How does that jibe with Jobs? As much as any other person, Jobs was the person in the digital age who made the most sophisticated technology accessible to the largest number of people. And his successes inspired many others to do likewise.
Before the Mac, computers were largely the province of geeks who were fluent in <backslash> commands and handy with a soldering iron. Jobs didn't invent the mouse or the GUI (graphic user interface). But his machines were the first to take those ideas to the marketplace. After the first Mac, nobody could say that it was impossible to give people an intuitive, physical way to communicate with the innards of the magic box.
Before the iPod, downloading music was a tech-heavy hit-or-miss process reserved to the skillful and unscrupulous. After the iPod (and the iTunes store) nobody could say that using the Internet to distribute music to the masses was too challenging a task.
The iPhone put the Internet, the whole Internet, into anybody's pocket. And the App store turned a phone and web browsing tool into, well, pretty much anything. There's an app for that in iTunes. And in other operating systems that were created to compete with Apple.
The ultimate promise of the iPad is harder to see. Too soon. But it's surely a step in the long line of increasingly easy ways that regular folks have access to top tech.
How universal is Jobs's gift of technology? Last week, my 86-year-old mom used my six-year-old iMac to check on the availability of theater tickets for a local show. A less tech-savvy person than my mom is hard to imagine.
Might other moms use Dells and Windows to accomplish similar tasks? Of course. But without someone like Jobs to demonstrate the possibilities, how long would it have taken others to find this road? Because of Jobs, nobody could say that making these technical miracles work for the average person was impossible.
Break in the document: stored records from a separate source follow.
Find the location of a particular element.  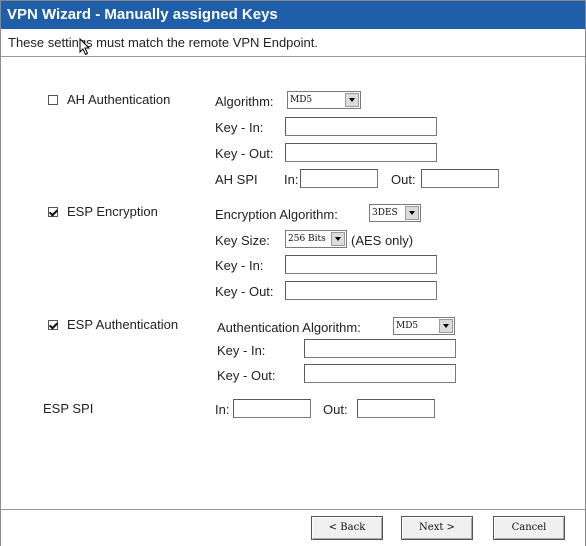

key-size-note: (AES only) is located at coordinates (382, 240).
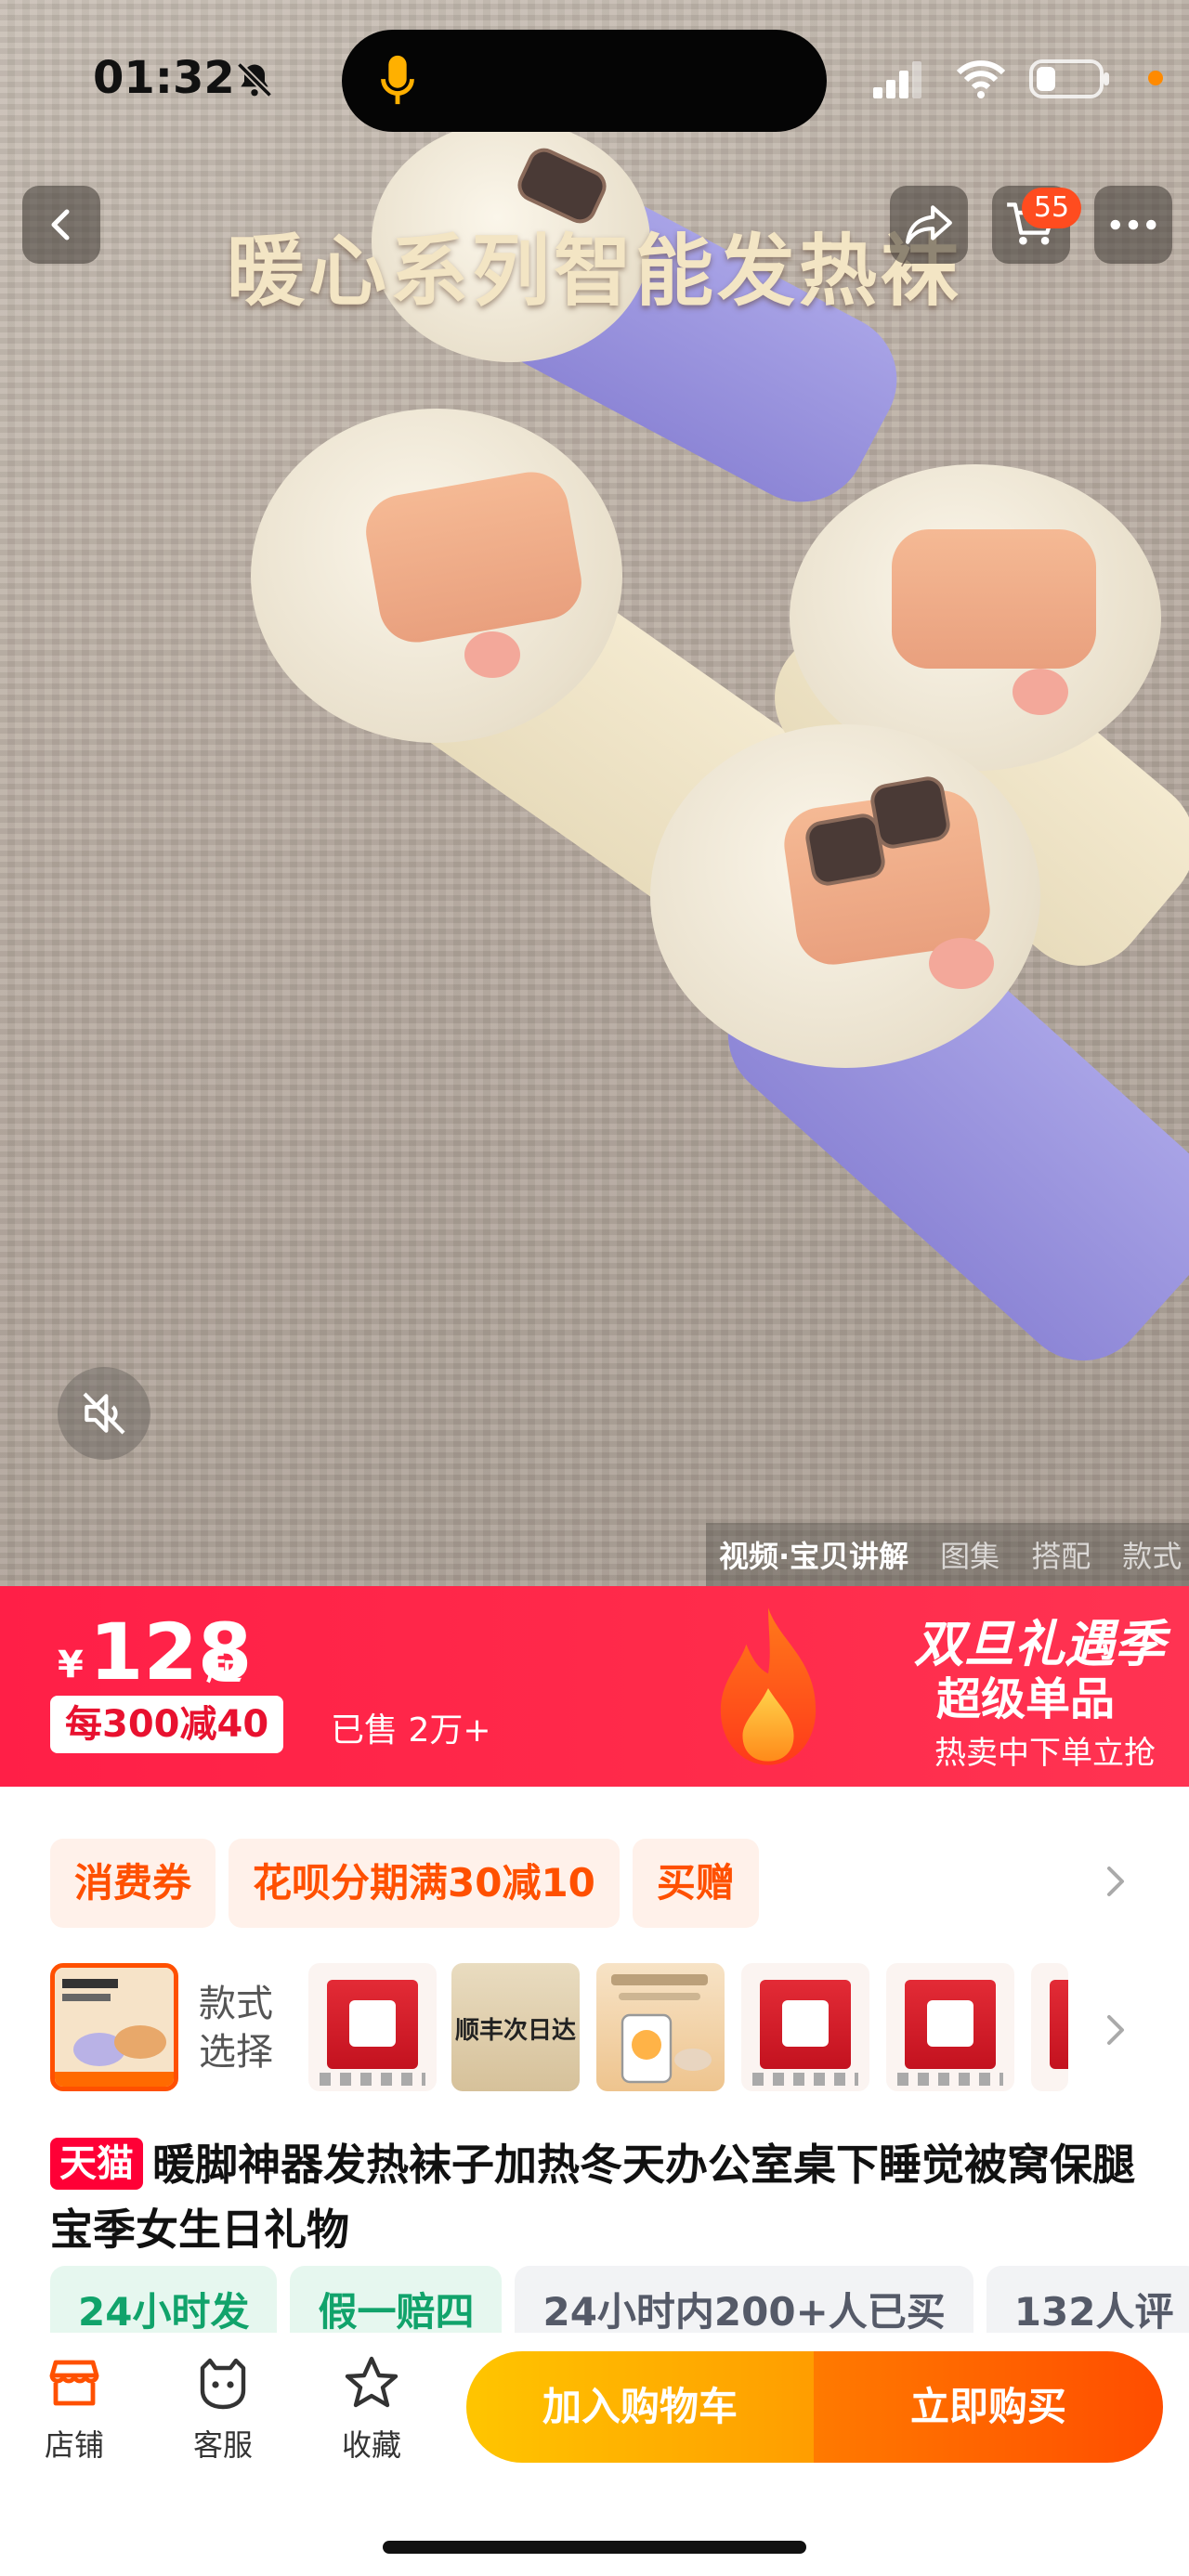 This screenshot has height=2576, width=1189. I want to click on sold-count: 已售 2万+, so click(411, 1730).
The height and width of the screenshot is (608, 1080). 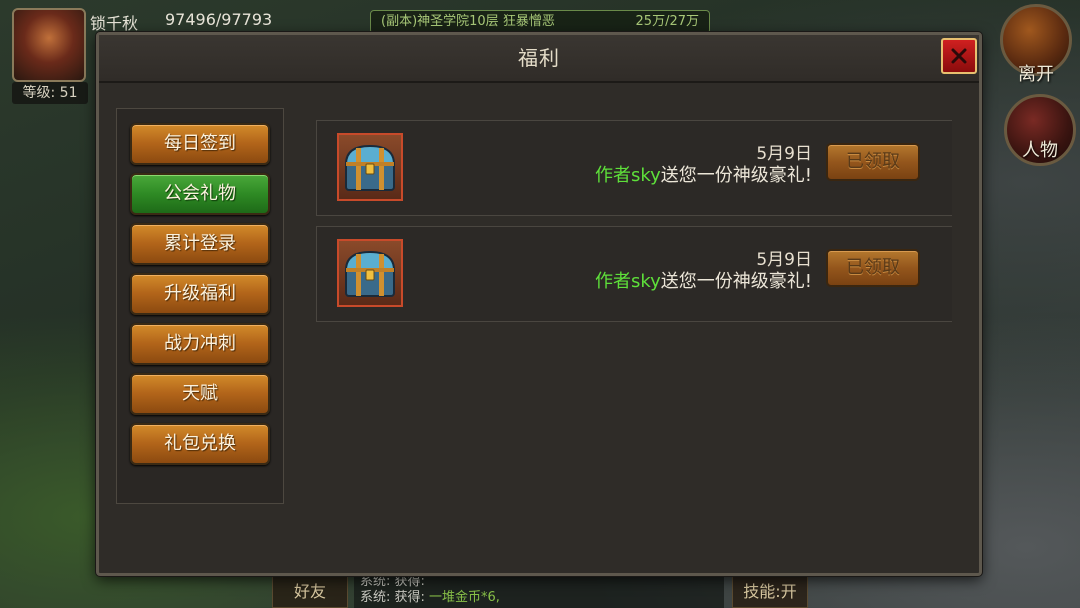 I want to click on chat-line: 系统: 获得:, so click(x=392, y=582).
Bill Gates is also an accomplished fellow, but much of Microsoft's best work has always been a step behind and inspired by Job's best. Jobs was hardly alone in his creativity, of course. Lots of Apple engineers did heavy lifting. The wizards who created Netscape and Google and even Facebook have contributed to the broad access of information to anybody who can find a smartphone or keyboard. But I bet the history texts of 2111 will remember Steve Jobs as a prime mover in bringing the fire of highest tech to an eager humanity.
And one more thing: There's an irony in comparing the myth of Prometheus to the reality of Jobs. After Prometheus brought fire to humanity, he was punished by being chained to a rock. Every day, a bird ate his liver. And every night it grew back. Sad to say, Jobs was able to pull that trick off only once.